Financial markets slide amid fears of global recession
Stock market indexes across the world have gone through massive ups and downs since Russia declared war on Ukraine. But Friday, the stocks across the world suffered the biggest fall as the investors feared tighter monetary policy by the inflation-fighting central banks across the world could impair economic growth.
This was the sharpest weekly slide at their closing last Friday since the pandemic meltdown of March 2020.
Across all asset classes, risk assets suffered the biggest losses as central banks doubled down on tighter policy to tame runaway inflation.
Following this investors fear that recession is inevitable.
India's 30-stock S&P BSE Sensex and the broader NSE Nifty suffered their worst week since May 2020.
The S&P 500 slid 5.8 percent, its biggest loss since the third week of 2020.

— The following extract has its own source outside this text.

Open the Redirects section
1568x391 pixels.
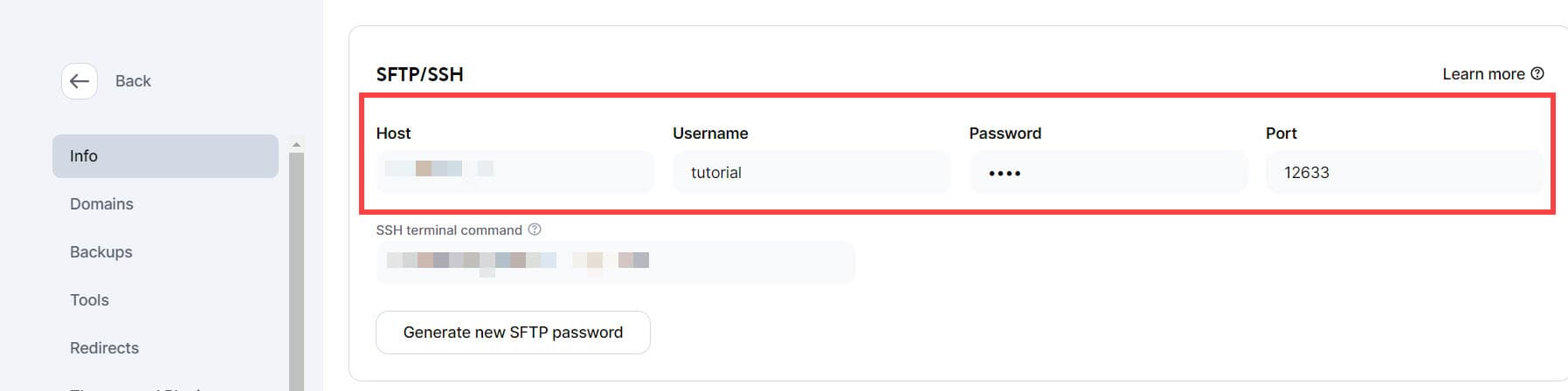click(104, 348)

"Inflation, the war and lockdowns in China have derailed the global recovery," economists at Bank of America said in a note to clients.

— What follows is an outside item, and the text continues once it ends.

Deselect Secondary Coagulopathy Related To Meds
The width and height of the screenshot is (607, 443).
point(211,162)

They anticipate a 40 percent possibility of a recession in the United States in 2023 as the Fed keeps increasing rakey policy rates.
"We look for GDP growth to slow to almost zero, inflation to settle at around 3 percent, and the Fed to hike rates above 4 percent."

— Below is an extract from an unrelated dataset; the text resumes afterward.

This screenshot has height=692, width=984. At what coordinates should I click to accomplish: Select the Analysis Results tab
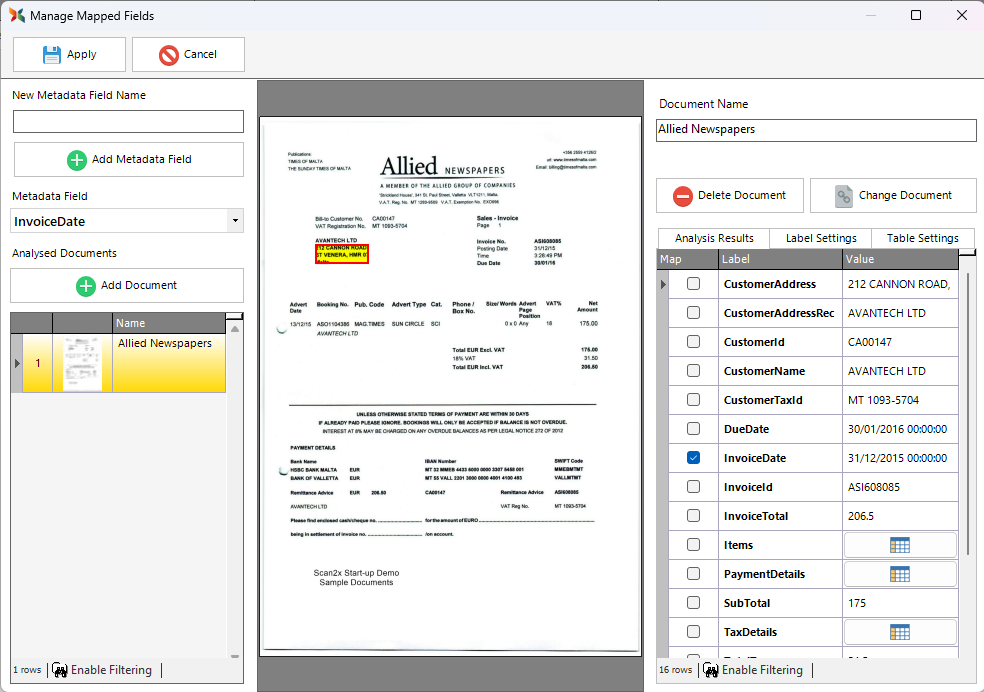[713, 238]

America's central bank Federal Reserve Wednesday increased its target interest rate by three-quarters of a percentage point and signaled more hikes in the coming months to stem the biting inflation.
US stock indexes had slumped sharply Thursday, following Federal Reserve's biggest interest rate hike since 1994 that heightened recession worries, media reports said.
After, the 75-basis-point hike by America's central bank, Switzerland and Britain increased key policy rates.